Hep aynı düşünen, benzer geçmişlerden gelip, benzer hayatlar yaşayan; bu nedenle tercihleri ve algıları, dolayısıyla fikirleri de benzer olan insanlar yerine; farklı özelliklere sahip ve bu sayede değişik bakış açıları yakalayabilen insanlardan oluşan yapılar doğal olarak daha üretken, daha pırıltılı, daha zengin, daha zeki oluyor.
Bu iş dünyasını ilgilendiriyor gibi görünen sonuçlar bize çok daha fazlasını söylüyor tabii. İstişareye açık ve çevresindeki çeşitlilikten süzülen ortak aklı kullanan tüm yönetimlerin hayati konularda nasıl fark yarattığını da gözlemliyoruz. Üstelik bunu pandemi daha da açığa çıkardı. Örneğin, kadınların yönettiği ülkelerden, göreceli olarak daha iyi haberler alıyoruz. Kadınların süreci daha iyi yönetebilmiş olması, genellikle çevrelerinde daha fazla çeşitlilik barındırmalarından ve bu çeşitliliğe kulak vermelerinden kaynaklanıyor. Daha farklı sesler, daha farklı görüşler ortak akla hizmet ettikçe, sorunlara işe yarayan çözümler bulunması da kolaylaşıyor. Siyaset, yani ülkelerin yönetimi bu ortak aklın yansımasının en fazla fayda yaratacağı alan kuşkusuz. Toplumu oluşturan farklı kesimlerin ortaya koydukları bakış açılarından yararlanmayı bilen ve ortak aklı önceleyen, önemseyen yönetim anlayışı yeni dönemin en büyük ihtiyaçlarından. Dünyanın çeşitli ülkelerinde öne çıkan merkezi ve tekil aklın, hele de pandemiyle sarsılan yeni dünya düzeninde oyun kurucu olması çok zor. Dahası ihtiyaç bu yönde değil.
Sosyoloji de başka türlüsünü gerektiriyor ve artık zorluyor. Yeni dönem bu bağlamda bir paradigma değişiminin önemine de işaret ediyor. Farklılıklardan ve o farklılıkların beslediği ortak akıldan nasiplenen toplumların yükselişine tanık olacağımız zamanlar uzak değil. Zira bu toplumların barış içinde yaşaması da kolaylaşıyor.
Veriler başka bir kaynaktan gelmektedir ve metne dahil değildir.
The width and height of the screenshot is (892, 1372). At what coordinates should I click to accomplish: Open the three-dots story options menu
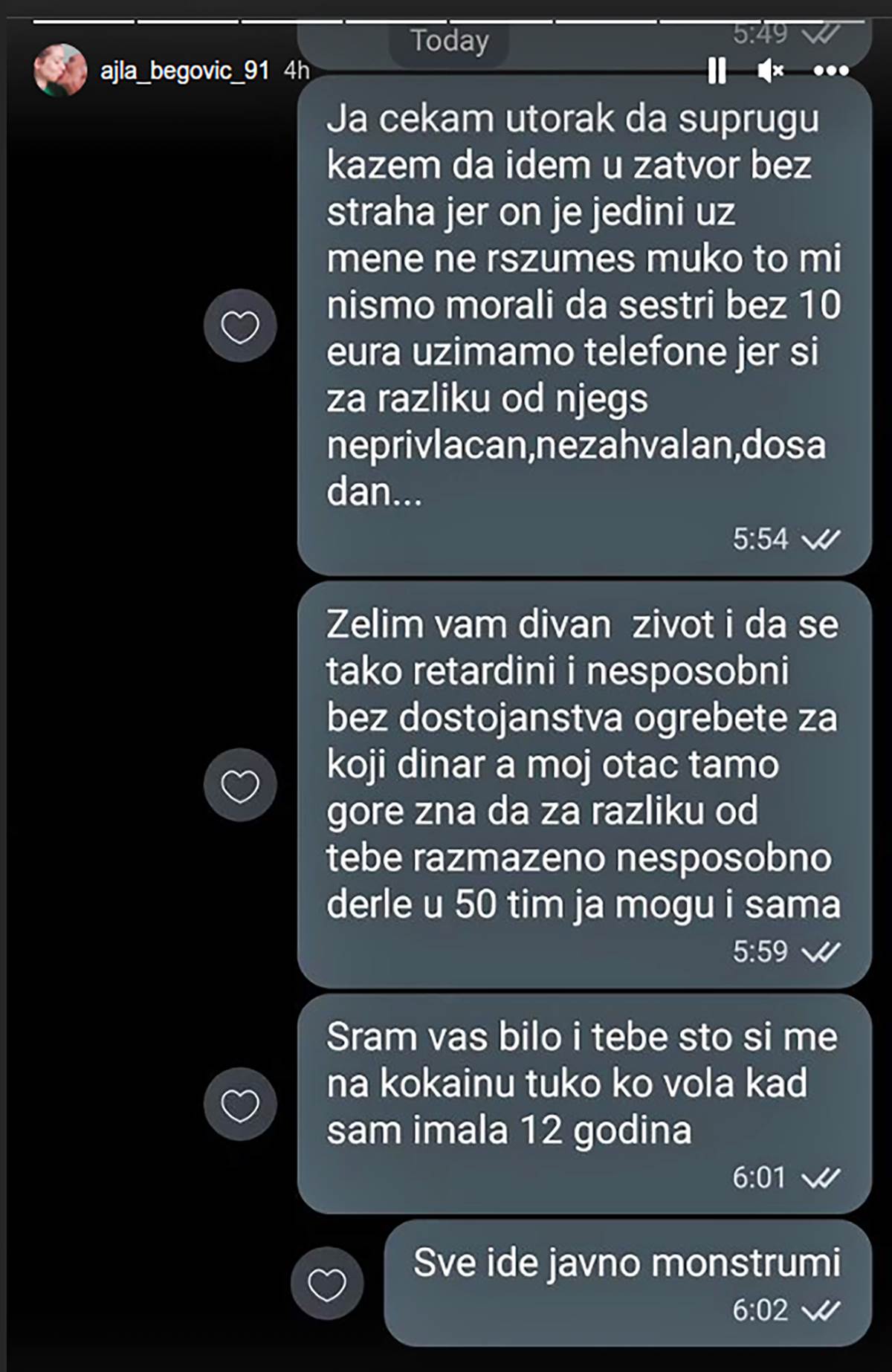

Birbirine kulak veren ve çözümleri birlikte arayan bireylerden oluşan toplumlar hem birbirini daha iyi anlıyor hem de yeni yaratıcı çözümler üretebiliyorlar.
Dünyanın da farklılıkları barındırmayı, dahası bundan anlamlı ve verimli sonuçlar çıkarmayı öğrenmeye ihtiyacı var.
Belki de yaşlı dünyanın içinde debelendiği sıkıntıları aşmasını da sağlayacak bu idrak, iş dünyasının rasyonel gerekçeleriyle beslenerek ekonomik hayatta yerleşirken, umuyoruz ki herkes için ilham kaynağı olacak ve giderek önyargıların azalmasına ve birlikte yaşamanın getirilerinden keyif alma boyutuna belki de hepimizi getirecek. Ortak akıl yükselecek. İnsanlığı da bir adım öteye taşıyacak.